Supervised classification is a well-known task in data-mining and it is widely used in many real world domains. Classifiers are automatic prediction systems used to predict the class label of items described by a set of features. In many areas, it is important to take into account some extra knowledge and constraints in addition to the one learnt or encoded by the classifier. In this paper, we propose an approach allowing to exploit the available domain knowledge with the predictions of a classifier.More precisely, we propose to post-process the predictions of a classifier in order to take into account some domain knowledge. This approach can be applied with any classifier be it probabilistic or not.We propose post-processing criteria and methods to encode and exploit different kinds of domain knowledge. Finally, the paper provides extensive experimental studies on a representative set of benchmarks and classification problems including imbalanced datasets.We also provide a case study on two crucial problems in computer security which are intrusion detection and alert correlation.
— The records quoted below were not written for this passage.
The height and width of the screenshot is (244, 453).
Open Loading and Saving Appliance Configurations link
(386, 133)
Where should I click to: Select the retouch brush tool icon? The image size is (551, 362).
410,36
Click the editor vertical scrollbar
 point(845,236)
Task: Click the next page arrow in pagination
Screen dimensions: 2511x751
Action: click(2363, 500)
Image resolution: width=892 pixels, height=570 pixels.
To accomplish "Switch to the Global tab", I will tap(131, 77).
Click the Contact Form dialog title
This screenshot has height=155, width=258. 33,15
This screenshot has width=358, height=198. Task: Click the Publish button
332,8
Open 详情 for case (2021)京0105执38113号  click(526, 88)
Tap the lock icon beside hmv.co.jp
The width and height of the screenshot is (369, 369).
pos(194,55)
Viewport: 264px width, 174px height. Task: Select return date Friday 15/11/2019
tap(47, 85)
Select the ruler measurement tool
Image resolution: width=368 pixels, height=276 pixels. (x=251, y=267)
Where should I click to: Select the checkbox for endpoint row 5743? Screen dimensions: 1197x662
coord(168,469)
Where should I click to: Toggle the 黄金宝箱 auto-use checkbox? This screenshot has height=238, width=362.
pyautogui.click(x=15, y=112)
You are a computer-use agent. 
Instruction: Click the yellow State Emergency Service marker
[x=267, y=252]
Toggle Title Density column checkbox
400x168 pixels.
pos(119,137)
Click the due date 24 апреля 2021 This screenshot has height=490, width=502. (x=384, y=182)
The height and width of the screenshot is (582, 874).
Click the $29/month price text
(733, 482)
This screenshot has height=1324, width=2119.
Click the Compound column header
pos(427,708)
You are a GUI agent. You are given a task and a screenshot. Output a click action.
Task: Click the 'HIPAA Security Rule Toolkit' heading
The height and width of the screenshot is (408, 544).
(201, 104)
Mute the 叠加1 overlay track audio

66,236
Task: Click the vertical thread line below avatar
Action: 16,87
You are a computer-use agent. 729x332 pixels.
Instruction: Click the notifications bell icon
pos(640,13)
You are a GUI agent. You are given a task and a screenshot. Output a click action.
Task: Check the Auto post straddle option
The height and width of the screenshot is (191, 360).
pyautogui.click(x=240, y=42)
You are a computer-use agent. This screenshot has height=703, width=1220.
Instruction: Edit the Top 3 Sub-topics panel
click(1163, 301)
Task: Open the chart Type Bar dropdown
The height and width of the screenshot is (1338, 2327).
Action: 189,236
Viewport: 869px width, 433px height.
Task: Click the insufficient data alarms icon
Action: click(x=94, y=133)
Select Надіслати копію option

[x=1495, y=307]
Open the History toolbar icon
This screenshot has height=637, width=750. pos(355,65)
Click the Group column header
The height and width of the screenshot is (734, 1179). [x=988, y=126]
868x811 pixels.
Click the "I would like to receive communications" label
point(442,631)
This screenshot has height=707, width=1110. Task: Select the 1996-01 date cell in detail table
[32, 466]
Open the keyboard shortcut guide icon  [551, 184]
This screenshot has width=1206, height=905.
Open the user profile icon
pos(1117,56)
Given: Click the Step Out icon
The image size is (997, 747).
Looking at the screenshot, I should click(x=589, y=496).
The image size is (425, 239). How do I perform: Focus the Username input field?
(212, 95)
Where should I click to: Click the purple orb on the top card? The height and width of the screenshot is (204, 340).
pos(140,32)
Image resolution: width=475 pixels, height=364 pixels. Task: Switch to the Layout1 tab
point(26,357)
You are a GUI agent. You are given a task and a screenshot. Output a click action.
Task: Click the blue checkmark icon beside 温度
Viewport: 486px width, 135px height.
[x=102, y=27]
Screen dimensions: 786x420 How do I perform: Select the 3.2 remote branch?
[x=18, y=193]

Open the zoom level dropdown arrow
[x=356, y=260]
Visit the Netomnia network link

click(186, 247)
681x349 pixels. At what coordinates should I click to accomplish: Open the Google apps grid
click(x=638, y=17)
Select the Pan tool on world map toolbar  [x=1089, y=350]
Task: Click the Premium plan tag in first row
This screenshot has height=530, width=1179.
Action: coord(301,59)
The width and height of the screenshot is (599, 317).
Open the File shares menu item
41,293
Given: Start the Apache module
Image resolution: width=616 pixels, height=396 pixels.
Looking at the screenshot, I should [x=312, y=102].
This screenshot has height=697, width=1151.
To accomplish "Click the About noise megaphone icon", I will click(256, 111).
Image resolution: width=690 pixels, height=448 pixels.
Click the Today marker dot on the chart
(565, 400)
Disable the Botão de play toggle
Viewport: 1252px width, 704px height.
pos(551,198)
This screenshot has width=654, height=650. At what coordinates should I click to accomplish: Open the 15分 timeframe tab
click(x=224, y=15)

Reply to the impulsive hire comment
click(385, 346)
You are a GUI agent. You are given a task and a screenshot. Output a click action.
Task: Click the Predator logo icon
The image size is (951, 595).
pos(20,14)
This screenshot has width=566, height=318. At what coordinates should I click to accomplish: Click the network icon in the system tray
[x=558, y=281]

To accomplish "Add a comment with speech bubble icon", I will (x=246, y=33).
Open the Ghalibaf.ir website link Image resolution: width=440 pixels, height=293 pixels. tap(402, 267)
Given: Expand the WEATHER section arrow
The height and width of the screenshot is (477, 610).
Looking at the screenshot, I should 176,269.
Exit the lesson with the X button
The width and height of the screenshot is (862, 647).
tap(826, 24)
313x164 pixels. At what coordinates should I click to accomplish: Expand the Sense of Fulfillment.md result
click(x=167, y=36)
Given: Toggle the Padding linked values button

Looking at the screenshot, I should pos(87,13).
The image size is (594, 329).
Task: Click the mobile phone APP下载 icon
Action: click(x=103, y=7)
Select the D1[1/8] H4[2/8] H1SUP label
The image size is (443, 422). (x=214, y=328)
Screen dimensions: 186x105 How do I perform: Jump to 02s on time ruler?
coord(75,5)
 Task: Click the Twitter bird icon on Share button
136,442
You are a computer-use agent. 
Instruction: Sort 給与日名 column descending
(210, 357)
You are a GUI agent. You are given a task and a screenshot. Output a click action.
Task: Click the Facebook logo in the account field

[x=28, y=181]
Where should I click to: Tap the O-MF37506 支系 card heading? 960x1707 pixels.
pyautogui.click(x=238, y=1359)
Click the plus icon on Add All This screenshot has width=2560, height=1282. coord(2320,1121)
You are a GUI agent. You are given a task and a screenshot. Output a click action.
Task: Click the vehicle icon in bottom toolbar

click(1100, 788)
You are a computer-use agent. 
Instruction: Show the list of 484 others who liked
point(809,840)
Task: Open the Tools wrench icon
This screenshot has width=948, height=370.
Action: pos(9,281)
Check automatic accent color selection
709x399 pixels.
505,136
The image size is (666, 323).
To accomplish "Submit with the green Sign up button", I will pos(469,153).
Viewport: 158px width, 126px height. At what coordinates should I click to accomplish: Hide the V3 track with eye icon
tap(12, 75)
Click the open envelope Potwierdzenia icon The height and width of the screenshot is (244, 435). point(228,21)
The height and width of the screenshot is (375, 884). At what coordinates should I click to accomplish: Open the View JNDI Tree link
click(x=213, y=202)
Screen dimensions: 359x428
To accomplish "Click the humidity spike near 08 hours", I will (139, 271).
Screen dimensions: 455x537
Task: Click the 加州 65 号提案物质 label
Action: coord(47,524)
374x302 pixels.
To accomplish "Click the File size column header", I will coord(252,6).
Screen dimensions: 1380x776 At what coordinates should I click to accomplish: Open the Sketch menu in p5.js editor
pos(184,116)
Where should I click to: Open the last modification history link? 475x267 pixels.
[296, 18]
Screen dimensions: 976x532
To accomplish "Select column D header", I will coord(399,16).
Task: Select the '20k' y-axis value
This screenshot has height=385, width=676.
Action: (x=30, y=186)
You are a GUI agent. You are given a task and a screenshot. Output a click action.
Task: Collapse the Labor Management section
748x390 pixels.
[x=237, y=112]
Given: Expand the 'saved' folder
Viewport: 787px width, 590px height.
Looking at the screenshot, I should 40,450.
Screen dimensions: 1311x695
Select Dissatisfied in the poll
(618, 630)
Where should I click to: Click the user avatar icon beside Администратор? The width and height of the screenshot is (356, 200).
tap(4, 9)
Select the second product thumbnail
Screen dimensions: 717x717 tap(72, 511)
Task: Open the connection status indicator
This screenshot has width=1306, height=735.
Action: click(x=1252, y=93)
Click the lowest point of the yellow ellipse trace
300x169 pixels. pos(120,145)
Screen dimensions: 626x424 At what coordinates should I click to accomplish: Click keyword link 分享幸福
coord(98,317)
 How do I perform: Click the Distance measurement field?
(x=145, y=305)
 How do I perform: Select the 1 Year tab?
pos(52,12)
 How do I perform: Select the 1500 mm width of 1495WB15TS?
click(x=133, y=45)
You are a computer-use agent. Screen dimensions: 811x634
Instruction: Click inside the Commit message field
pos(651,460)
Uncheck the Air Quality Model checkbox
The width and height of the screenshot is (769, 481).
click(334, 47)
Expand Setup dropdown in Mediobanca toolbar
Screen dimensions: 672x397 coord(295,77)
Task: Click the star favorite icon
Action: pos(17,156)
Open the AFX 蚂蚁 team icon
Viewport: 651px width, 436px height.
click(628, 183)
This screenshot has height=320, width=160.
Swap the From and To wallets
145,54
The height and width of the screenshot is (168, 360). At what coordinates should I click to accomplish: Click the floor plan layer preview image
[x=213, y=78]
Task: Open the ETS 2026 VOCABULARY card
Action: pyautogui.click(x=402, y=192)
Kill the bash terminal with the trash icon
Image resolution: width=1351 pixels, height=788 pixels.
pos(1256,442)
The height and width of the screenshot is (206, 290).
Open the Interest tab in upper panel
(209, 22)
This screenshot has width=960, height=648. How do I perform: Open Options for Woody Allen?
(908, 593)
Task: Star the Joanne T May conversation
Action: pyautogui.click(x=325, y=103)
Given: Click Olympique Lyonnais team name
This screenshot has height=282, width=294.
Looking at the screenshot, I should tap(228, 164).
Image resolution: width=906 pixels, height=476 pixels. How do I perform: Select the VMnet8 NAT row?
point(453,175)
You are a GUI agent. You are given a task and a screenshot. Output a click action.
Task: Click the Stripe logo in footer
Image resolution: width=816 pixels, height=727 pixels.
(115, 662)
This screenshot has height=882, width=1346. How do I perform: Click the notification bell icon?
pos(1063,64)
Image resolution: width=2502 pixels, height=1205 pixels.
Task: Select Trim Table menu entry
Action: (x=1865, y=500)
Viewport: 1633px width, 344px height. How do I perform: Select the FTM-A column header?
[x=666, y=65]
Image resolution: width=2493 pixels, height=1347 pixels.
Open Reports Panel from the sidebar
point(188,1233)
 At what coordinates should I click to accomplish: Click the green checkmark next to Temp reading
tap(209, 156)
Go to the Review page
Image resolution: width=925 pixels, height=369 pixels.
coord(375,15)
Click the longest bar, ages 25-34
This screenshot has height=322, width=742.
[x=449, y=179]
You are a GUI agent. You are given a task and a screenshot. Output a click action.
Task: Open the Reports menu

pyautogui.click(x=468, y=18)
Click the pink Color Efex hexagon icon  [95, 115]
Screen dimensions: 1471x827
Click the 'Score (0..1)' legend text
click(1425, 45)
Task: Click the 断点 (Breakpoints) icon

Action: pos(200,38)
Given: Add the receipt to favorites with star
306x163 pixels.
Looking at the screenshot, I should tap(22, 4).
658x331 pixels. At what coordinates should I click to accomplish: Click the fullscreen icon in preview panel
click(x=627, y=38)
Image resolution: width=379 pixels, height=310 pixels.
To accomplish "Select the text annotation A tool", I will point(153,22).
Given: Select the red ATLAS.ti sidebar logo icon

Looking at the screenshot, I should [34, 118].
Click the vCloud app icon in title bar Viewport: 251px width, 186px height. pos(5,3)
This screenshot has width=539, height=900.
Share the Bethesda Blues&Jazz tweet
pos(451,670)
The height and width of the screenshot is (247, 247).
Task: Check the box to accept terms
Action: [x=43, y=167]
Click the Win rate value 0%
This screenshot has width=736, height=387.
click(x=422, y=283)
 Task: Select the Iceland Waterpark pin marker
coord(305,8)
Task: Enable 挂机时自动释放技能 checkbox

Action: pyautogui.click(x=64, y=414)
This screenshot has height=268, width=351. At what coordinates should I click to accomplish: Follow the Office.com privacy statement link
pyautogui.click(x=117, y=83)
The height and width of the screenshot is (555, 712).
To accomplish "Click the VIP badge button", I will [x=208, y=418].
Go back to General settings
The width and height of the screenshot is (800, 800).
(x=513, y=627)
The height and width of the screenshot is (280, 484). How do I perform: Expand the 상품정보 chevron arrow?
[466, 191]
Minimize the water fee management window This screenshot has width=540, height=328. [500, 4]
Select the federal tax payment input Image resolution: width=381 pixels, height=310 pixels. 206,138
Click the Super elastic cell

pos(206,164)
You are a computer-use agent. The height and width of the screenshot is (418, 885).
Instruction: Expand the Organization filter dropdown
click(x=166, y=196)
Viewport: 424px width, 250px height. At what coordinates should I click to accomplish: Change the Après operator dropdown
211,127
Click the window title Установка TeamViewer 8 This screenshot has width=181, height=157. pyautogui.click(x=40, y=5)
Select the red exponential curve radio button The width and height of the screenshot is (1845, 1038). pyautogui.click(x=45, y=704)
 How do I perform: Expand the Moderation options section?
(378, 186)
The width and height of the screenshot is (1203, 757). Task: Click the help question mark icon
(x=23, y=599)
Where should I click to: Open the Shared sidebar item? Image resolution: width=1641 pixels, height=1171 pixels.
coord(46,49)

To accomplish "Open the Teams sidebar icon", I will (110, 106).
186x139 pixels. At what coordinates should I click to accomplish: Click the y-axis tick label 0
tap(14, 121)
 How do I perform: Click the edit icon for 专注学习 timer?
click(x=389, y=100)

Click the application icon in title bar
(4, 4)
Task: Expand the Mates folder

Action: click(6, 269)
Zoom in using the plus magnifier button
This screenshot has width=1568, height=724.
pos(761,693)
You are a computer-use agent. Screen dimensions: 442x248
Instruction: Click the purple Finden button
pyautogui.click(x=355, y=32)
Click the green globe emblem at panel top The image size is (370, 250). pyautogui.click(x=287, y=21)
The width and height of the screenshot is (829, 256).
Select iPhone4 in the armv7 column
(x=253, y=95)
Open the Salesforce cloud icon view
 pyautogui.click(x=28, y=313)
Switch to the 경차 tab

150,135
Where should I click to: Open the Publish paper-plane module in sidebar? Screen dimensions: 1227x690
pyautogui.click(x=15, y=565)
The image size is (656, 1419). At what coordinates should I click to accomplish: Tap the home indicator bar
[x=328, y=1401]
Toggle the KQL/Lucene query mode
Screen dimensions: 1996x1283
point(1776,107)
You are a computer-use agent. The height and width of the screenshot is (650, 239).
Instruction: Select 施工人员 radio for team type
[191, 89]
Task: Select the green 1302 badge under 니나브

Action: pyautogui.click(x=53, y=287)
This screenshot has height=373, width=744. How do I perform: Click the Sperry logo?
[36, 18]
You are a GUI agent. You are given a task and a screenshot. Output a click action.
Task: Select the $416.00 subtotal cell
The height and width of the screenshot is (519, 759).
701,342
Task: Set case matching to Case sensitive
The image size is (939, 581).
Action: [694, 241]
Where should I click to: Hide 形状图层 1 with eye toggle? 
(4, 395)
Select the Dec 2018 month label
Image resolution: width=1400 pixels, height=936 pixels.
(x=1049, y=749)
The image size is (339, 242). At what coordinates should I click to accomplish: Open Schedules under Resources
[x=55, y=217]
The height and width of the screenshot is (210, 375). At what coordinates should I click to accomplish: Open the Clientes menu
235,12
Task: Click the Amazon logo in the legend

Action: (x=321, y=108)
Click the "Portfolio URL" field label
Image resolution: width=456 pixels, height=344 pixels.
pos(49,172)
Interestingly enough, the results show that using only some available knowledge about the training datasets or the performances of the used classifiers can improve these classifiers’ efficiency while fitting the available domain knowledge.
Digital Object Identifier (DOI)
Kezih, Mouaad; Taibi, Mahmoud; Benferhat, Salem; and Tabia, Karim
"On Post-Processing the Outputs of Prediction Systems: Strategies, Empirical Evaluations and a Case Study in Computer Security,"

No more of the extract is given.